++++ Exercise materials ++++
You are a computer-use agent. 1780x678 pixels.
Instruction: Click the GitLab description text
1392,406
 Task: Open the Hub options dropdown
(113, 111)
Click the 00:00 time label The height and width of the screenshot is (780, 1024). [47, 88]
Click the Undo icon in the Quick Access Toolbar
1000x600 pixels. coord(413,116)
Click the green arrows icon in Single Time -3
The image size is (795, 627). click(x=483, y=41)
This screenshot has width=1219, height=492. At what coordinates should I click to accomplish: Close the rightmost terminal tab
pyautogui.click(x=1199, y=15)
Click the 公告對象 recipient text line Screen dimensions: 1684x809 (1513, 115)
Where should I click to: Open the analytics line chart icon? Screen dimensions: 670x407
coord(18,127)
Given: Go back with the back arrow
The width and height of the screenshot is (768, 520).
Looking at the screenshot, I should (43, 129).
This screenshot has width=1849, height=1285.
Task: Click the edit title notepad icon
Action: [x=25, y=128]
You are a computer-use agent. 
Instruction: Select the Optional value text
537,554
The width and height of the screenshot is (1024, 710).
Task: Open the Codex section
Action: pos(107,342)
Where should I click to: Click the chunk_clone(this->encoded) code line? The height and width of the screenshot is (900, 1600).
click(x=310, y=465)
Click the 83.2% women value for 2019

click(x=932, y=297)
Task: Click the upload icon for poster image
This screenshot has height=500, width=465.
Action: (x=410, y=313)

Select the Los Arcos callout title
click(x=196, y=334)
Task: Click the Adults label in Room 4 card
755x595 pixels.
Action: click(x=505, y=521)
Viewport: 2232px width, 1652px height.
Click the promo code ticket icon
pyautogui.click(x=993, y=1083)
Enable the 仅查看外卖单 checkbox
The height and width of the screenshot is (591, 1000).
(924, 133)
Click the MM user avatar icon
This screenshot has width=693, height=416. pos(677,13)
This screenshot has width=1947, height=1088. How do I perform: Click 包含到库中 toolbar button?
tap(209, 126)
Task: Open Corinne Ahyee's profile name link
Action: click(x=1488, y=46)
++++
*Task description*: The data above should be reproduced in full, word for word.

*Written answer*:
You are a computer-use agent. 1780x678 pixels.
Instruction: Click the GitLab description text
1392,406
 Task: Open the Hub options dropdown
(113, 111)
Click the 00:00 time label The height and width of the screenshot is (780, 1024). [47, 88]
Click the Undo icon in the Quick Access Toolbar
1000x600 pixels. coord(413,116)
Click the green arrows icon in Single Time -3
The image size is (795, 627). click(x=483, y=41)
This screenshot has width=1219, height=492. At what coordinates should I click to accomplish: Close the rightmost terminal tab
pyautogui.click(x=1199, y=15)
Click the 公告對象 recipient text line Screen dimensions: 1684x809 (1513, 115)
Where should I click to: Open the analytics line chart icon? Screen dimensions: 670x407
coord(18,127)
Given: Go back with the back arrow
The width and height of the screenshot is (768, 520).
Looking at the screenshot, I should (43, 129).
This screenshot has width=1849, height=1285.
Task: Click the edit title notepad icon
Action: [x=25, y=128]
You are a computer-use agent. 
Instruction: Select the Optional value text
537,554
The width and height of the screenshot is (1024, 710).
Task: Open the Codex section
Action: pos(107,342)
Where should I click to: Click the chunk_clone(this->encoded) code line? The height and width of the screenshot is (900, 1600).
click(x=310, y=465)
Click the 83.2% women value for 2019

click(x=932, y=297)
Task: Click the upload icon for poster image
This screenshot has height=500, width=465.
Action: (x=410, y=313)

Select the Los Arcos callout title
click(x=196, y=334)
Task: Click the Adults label in Room 4 card
755x595 pixels.
Action: click(x=505, y=521)
Viewport: 2232px width, 1652px height.
Click the promo code ticket icon
pyautogui.click(x=993, y=1083)
Enable the 仅查看外卖单 checkbox
The height and width of the screenshot is (591, 1000).
(924, 133)
Click the MM user avatar icon
This screenshot has width=693, height=416. pos(677,13)
This screenshot has width=1947, height=1088. How do I perform: Click 包含到库中 toolbar button?
tap(209, 126)
Task: Open Corinne Ahyee's profile name link
Action: click(x=1488, y=46)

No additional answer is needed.